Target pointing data
================================
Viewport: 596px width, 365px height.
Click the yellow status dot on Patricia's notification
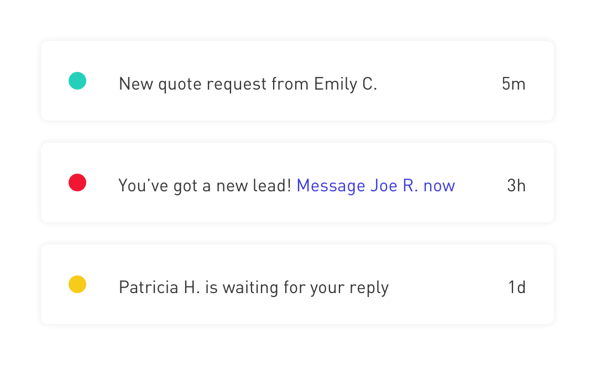pyautogui.click(x=77, y=284)
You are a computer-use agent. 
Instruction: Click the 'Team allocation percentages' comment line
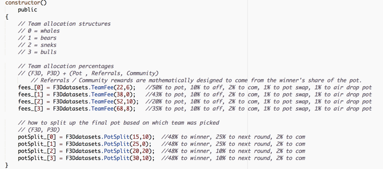coord(66,66)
================================
Given request: Set down each line of the rows above word for word, leaving the pictures out.

Result for this task:
Viewport: 596px width, 365px height.
Click the yellow status dot on Patricia's notification
pyautogui.click(x=77, y=284)
You are a computer-use agent. 
Instruction: Click the 'Team allocation percentages' comment line
coord(66,66)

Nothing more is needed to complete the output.